:: Data extracted from a collection ::
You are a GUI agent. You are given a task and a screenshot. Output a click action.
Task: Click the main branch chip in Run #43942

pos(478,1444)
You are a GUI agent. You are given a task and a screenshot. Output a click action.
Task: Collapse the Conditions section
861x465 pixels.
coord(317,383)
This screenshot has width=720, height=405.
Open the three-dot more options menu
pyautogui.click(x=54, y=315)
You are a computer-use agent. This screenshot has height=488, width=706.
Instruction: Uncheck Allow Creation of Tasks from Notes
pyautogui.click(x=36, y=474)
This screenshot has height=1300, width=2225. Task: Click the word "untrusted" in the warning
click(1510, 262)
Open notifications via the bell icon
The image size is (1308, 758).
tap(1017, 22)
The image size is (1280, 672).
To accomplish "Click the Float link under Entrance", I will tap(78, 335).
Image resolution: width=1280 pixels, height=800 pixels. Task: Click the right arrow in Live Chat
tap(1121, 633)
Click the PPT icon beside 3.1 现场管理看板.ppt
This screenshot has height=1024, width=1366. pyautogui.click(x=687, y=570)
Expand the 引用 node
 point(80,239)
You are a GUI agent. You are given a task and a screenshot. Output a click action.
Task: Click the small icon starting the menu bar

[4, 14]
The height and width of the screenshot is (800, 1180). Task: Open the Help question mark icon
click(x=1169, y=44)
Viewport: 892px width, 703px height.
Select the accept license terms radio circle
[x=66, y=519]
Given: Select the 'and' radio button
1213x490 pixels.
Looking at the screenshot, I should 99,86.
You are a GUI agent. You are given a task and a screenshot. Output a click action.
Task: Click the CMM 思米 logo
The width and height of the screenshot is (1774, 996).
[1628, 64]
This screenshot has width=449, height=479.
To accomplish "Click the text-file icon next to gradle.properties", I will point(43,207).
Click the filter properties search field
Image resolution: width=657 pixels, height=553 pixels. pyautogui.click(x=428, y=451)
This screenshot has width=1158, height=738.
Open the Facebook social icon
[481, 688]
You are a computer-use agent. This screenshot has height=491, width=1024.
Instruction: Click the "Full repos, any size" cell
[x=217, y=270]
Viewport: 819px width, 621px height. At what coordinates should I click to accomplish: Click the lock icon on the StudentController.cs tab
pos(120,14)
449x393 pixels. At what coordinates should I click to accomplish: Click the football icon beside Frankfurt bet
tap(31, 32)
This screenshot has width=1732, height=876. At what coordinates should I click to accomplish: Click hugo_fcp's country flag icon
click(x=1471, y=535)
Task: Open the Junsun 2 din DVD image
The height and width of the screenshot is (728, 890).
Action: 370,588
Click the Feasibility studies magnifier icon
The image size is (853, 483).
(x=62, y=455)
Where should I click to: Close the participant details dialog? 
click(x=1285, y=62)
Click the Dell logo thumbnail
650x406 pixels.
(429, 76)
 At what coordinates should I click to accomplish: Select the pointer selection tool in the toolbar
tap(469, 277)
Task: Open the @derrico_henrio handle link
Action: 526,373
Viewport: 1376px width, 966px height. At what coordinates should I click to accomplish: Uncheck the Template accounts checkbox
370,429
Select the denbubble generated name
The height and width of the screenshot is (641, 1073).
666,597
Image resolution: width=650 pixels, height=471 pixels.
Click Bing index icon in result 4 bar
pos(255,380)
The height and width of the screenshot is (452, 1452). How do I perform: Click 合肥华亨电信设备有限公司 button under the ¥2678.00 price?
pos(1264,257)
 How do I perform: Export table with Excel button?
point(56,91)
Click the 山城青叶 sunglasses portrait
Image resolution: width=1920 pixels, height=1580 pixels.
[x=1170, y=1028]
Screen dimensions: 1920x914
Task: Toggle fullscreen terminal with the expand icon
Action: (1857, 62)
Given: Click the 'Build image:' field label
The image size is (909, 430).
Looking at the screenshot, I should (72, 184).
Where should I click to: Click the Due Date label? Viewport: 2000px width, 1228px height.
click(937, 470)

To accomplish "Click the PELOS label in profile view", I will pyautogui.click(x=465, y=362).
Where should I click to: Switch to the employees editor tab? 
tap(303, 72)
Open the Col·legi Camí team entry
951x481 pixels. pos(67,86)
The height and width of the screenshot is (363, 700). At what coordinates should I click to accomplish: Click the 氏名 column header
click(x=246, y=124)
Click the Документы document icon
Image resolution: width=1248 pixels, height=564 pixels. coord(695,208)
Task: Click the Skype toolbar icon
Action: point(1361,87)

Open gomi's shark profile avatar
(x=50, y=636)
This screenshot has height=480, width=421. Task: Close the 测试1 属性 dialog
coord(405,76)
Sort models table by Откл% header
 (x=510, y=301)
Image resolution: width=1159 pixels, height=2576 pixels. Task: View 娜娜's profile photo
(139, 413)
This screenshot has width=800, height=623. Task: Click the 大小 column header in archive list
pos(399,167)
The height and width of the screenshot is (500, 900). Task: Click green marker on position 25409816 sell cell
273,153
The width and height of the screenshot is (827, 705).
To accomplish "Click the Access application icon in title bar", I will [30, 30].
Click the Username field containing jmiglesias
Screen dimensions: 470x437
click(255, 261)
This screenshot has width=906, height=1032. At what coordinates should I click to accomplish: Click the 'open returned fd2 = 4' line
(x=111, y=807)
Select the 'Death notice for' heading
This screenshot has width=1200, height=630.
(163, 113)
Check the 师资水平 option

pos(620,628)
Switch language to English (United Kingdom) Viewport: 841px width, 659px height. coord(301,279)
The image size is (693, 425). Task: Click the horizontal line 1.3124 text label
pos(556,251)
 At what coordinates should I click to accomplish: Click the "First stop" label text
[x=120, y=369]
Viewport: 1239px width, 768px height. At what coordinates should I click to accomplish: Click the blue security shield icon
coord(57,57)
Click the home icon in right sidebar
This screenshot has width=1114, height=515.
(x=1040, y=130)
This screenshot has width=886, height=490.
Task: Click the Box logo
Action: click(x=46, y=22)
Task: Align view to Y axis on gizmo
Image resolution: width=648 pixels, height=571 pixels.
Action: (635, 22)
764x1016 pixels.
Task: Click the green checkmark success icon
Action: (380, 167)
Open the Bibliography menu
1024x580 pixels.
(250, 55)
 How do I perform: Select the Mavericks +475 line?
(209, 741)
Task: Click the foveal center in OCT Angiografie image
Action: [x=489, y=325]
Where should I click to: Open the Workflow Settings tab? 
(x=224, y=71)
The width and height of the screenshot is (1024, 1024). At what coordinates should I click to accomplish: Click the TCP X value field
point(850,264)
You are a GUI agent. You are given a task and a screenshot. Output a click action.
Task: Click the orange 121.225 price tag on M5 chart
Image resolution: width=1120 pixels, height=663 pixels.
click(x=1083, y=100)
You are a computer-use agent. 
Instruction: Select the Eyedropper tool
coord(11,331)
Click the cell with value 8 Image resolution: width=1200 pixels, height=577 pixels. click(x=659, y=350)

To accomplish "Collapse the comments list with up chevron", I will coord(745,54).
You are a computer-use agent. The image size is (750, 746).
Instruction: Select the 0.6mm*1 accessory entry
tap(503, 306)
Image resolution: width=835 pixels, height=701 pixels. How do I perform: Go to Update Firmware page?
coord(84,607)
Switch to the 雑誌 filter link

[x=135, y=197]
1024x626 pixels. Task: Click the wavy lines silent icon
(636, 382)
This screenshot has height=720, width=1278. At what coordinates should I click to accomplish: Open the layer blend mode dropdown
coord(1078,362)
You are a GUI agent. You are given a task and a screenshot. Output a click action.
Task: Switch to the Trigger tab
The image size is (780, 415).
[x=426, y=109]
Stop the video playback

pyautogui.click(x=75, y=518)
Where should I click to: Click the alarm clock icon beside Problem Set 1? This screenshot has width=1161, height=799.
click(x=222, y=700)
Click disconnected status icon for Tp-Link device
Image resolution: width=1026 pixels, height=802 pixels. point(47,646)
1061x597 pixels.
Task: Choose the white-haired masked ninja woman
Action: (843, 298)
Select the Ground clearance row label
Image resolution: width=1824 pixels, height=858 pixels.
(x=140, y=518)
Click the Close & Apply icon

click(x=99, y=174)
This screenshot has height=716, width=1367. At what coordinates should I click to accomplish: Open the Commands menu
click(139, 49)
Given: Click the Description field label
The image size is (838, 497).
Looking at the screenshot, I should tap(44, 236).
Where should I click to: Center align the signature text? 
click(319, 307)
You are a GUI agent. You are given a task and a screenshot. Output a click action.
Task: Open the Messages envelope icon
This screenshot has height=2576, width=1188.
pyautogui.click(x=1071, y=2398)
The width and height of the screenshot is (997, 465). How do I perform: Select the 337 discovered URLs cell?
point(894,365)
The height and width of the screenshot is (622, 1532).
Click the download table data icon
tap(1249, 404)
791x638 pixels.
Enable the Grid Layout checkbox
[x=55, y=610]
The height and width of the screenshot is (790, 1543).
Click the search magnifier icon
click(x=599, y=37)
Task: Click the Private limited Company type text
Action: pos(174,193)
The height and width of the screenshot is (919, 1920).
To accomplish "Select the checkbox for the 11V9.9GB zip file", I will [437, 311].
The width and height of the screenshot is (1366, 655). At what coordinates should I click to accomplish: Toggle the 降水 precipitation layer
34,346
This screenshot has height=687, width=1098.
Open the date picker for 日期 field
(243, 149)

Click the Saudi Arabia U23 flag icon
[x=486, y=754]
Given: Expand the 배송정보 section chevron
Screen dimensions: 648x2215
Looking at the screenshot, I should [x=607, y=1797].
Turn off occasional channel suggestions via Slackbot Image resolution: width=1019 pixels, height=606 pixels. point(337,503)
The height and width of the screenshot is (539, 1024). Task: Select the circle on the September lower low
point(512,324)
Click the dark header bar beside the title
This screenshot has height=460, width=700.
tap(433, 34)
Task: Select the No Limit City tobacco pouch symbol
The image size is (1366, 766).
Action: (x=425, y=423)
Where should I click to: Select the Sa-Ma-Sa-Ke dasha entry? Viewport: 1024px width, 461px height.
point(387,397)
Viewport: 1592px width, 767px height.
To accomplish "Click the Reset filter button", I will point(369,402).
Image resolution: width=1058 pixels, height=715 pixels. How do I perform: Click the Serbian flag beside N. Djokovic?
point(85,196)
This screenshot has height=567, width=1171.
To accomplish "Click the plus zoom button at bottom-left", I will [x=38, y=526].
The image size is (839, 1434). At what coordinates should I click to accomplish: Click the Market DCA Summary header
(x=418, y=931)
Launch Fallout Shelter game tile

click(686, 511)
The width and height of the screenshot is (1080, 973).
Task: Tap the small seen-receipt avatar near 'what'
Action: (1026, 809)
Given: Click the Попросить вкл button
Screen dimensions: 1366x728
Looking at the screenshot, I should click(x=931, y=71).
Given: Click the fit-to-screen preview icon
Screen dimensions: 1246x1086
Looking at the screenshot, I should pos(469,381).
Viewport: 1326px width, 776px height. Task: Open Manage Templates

:: TASK DIRECTIONS ::
Gather up, from the records above, each line where the word "Collapse" appears.

:: EXERCISE RESULT ::
Task: Collapse the Conditions section
To accomplish "Collapse the comments list with up chevron", I will coord(745,54).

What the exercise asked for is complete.